Of course, where NASCAR concerned itself with little more than a region in Scott’s day, now it’s looking at drawing dollars from across an America with a biracial president and a University of Mississippi that just elected a black female student body president.

Daugherty said he thinks the atmosphere is right for a star driver of color (Larson is Japanese-American) or a female such as Danica Patrick to become favorites of the NASCAR fan base. He said the fans who object to him on ESPN’s NASCAR telecasts do so less because he’s stepping out of the black stereotype box than the fact that he’s stepping out of the basketball player box.

Those fans don’t know or ignore that the North Carolina-raised Daugherty is such a lifelong racing fan, he wore No. 43 as a college All-American and eight-season NBA player as a nod to his father’s favorite driver, NASCAR’s all-time wins leader, Richard Petty.

Like Daugherty, Wallace grew up in North Carolina, home base of many NASCAR operations (Scott was from Danville, Va., just across the state line from North Carolina). Wallace’s father, Darrell Sr., owned an industrial cleaning company. Desiree Wallace was a social worker.

“My dad bought a Harley-Davidson to ride around, I guess having a midlife crisis,” Wallace said. “The guy who fixed it up for him raced go-karts.

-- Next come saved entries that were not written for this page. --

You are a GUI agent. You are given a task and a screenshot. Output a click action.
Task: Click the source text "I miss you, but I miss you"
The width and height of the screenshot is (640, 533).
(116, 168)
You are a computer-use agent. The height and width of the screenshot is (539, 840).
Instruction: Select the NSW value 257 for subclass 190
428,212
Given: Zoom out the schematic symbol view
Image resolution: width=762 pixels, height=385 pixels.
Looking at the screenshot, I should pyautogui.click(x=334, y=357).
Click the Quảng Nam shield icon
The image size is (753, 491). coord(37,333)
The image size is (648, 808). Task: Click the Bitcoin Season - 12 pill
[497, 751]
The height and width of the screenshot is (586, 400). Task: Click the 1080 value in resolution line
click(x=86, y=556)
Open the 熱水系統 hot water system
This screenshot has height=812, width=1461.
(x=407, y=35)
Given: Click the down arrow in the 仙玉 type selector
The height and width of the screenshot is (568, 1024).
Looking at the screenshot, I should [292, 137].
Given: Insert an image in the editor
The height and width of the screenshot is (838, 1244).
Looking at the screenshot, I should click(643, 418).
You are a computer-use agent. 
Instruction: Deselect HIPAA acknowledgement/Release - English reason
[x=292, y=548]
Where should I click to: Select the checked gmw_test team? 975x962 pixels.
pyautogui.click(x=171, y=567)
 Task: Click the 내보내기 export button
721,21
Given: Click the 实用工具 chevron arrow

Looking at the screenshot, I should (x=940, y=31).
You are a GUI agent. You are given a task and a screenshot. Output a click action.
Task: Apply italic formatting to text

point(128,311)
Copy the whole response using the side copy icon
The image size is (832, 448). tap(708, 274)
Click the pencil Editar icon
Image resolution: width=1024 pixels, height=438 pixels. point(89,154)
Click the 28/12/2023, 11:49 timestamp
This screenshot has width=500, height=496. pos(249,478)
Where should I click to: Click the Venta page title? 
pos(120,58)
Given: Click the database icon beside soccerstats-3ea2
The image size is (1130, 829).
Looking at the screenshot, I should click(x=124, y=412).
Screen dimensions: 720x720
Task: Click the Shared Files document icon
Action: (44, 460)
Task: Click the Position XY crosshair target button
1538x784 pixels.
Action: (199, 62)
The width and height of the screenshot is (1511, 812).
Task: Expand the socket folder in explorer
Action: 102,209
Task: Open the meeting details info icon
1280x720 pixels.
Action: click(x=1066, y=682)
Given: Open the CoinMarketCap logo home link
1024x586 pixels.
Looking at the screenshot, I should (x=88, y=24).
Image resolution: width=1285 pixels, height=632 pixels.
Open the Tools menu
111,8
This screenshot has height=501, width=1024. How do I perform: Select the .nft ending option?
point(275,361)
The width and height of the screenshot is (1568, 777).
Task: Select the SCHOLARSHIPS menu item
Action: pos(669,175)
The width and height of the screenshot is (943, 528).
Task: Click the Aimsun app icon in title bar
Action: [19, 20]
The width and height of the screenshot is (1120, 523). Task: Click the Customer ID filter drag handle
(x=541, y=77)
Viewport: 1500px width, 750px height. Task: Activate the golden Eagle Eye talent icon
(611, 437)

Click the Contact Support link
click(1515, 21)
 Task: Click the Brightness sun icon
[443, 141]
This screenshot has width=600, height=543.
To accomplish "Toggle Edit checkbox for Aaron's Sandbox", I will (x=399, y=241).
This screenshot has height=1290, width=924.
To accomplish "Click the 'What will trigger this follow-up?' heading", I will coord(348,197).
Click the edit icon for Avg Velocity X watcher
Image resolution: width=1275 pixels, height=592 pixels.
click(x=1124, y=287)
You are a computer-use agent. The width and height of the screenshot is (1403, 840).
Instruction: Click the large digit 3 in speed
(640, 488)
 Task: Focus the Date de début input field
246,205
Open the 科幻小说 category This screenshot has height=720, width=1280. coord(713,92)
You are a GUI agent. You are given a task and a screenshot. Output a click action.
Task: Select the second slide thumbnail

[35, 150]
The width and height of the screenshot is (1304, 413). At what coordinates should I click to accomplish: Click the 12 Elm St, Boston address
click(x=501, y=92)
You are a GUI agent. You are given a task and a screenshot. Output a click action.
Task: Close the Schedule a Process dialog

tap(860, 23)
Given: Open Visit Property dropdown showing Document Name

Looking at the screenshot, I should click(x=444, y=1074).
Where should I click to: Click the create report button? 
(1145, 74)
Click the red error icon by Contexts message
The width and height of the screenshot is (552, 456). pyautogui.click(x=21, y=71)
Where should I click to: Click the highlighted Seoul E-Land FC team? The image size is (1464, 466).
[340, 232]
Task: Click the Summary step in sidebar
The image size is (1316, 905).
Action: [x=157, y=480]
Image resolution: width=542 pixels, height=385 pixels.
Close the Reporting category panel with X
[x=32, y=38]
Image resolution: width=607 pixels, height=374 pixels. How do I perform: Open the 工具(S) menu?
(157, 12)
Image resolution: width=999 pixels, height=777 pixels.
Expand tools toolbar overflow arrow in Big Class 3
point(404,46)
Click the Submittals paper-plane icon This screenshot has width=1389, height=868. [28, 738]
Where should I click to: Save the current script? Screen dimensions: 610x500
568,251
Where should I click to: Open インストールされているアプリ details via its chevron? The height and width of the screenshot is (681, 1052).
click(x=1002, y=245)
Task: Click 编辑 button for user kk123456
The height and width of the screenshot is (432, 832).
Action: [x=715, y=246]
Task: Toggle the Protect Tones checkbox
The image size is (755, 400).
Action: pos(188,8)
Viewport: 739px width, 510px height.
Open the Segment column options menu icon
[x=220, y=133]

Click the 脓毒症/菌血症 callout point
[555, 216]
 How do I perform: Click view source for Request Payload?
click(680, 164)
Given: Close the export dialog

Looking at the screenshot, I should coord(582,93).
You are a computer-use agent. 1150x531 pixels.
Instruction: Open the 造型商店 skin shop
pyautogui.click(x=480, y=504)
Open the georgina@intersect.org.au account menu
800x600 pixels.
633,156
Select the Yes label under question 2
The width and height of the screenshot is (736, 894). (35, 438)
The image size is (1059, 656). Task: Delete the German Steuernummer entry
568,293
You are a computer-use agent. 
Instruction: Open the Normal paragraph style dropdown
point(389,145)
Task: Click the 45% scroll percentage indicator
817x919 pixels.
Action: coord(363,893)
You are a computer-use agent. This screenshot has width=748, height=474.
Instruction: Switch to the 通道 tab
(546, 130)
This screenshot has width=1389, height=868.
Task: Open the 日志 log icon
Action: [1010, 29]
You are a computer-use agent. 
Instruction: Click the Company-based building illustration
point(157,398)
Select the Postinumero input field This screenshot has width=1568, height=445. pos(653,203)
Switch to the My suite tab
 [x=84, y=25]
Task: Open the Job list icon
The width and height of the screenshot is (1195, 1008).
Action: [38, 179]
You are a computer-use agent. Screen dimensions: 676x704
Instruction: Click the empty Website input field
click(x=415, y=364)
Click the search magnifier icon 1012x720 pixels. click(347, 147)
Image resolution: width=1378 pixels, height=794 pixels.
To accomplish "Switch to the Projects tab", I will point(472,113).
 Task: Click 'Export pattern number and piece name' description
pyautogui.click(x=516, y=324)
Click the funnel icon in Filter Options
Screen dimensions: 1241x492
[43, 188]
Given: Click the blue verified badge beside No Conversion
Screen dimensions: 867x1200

Soon after, we were racing.”

Success karting and racing late-model stock cars showed Wallace’s potential — and stretched his parents’ funds. The expense of travel baseball or hockey pales in comparison to racing, where the main piece of equipment costs thousands of dollars.

Joe Gibbs Racing and NASCAR’s Drive for Diversity, which puts minority or female drivers with potential with teams in some of NASCAR’s developmental series, noticed. The racing team owned by the Hall of Fame NFL coach signed Wallace as a developmental driver before the 2010 season.

Wallace won his first start in the NASCAR K&N Series East as a 16-year-old, becoming the youngest winner ever in the series. He finished second in the series that year, and won the Sunoco Rookie of the Year award.

Wallace follows in the groove of Scott, Willy T. Ribbs (the first black driver to qualify for the Indianapolis 500) and Bill Lester as black drivers to race a full season in NASCAR.

His youth and talent put him in a position to slingshot not just past them, but also past most of his peers. He knows he’s in a role-model position, possibly attracting others who look like him into the sport.

“I just try to run up front and let everything else settle in place,” Wallace said. He knows that because of his presence, “Maybe the parents will get involved, the kids will want to see it and maybe 10 people will want to know about racing that didn’t before.”